- _Records for the exercise_
######
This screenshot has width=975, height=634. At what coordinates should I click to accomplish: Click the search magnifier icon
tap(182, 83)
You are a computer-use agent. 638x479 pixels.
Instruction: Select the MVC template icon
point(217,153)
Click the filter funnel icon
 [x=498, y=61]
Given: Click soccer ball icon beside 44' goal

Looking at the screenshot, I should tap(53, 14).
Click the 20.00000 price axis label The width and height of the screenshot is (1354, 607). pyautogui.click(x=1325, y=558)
######
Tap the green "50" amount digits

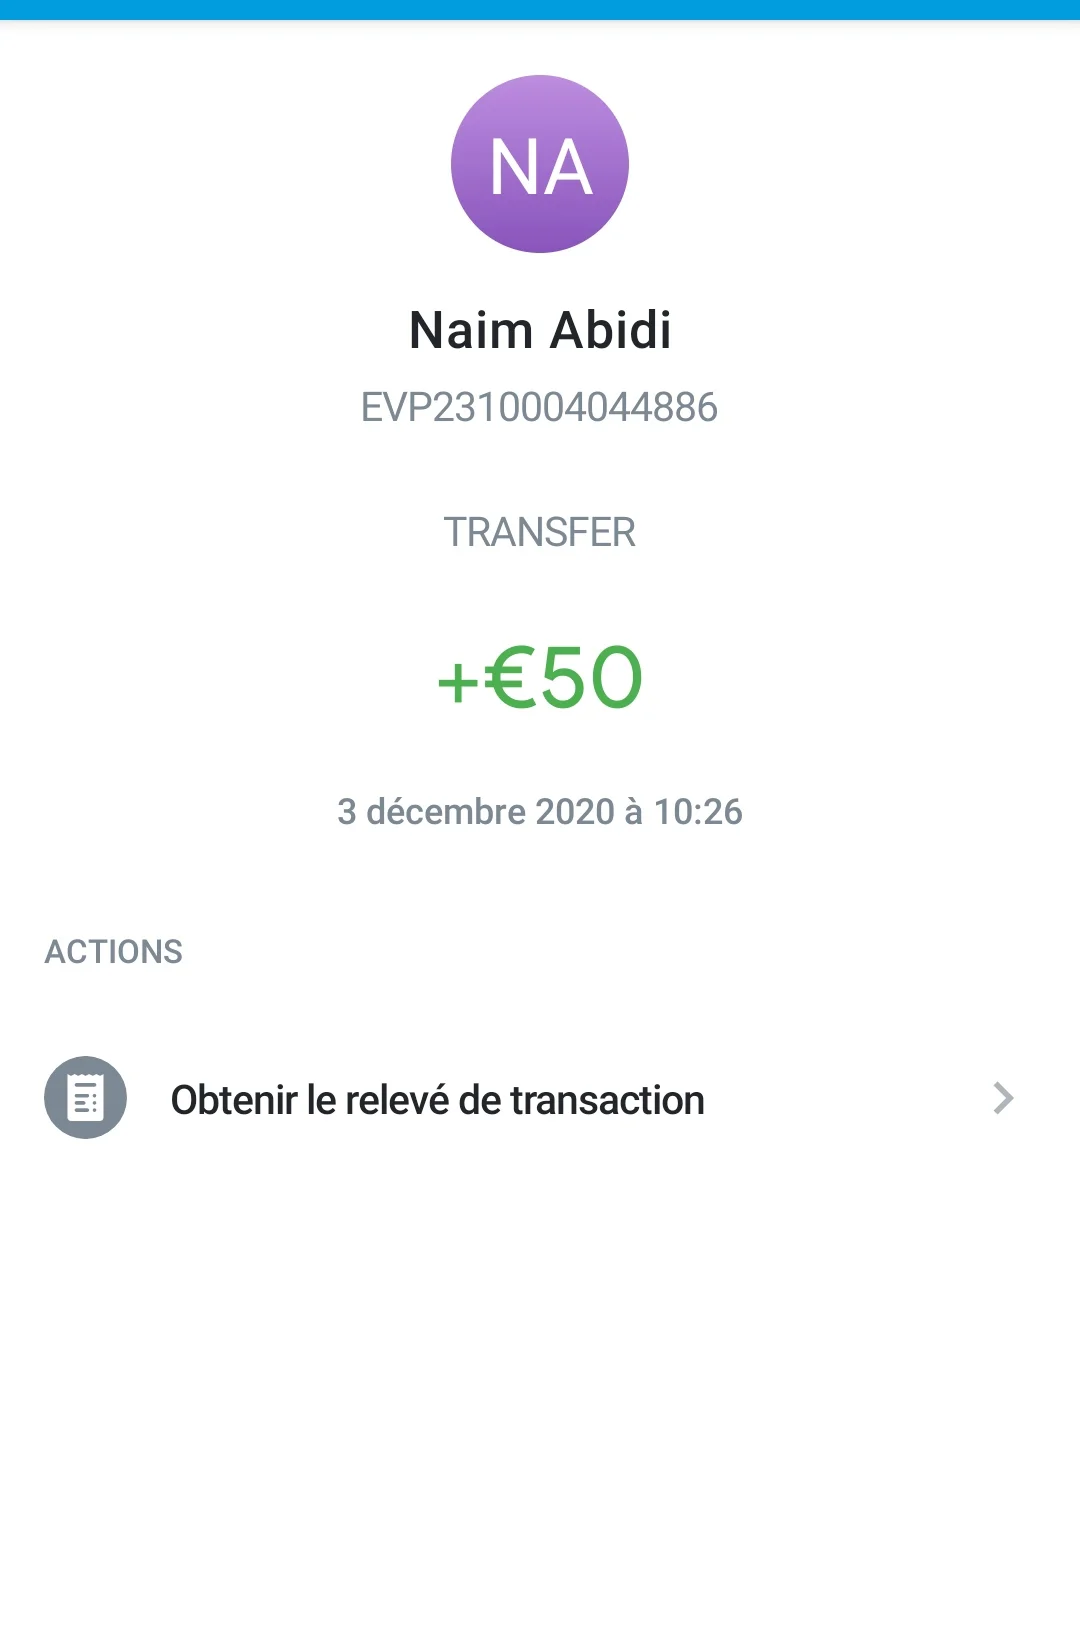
######
- _Work required_
In the listing above, locate the line containing "This screenshot has" and the line containing "Click the 20.00000". Extract those two lines and every line between them, exactly as written, and only those.

- _Output below_
This screenshot has width=975, height=634. At what coordinates should I click to accomplish: Click the search magnifier icon
tap(182, 83)
You are a computer-use agent. 638x479 pixels.
Instruction: Select the MVC template icon
point(217,153)
Click the filter funnel icon
 [x=498, y=61]
Given: Click soccer ball icon beside 44' goal

Looking at the screenshot, I should tap(53, 14).
Click the 20.00000 price axis label The width and height of the screenshot is (1354, 607). pyautogui.click(x=1325, y=558)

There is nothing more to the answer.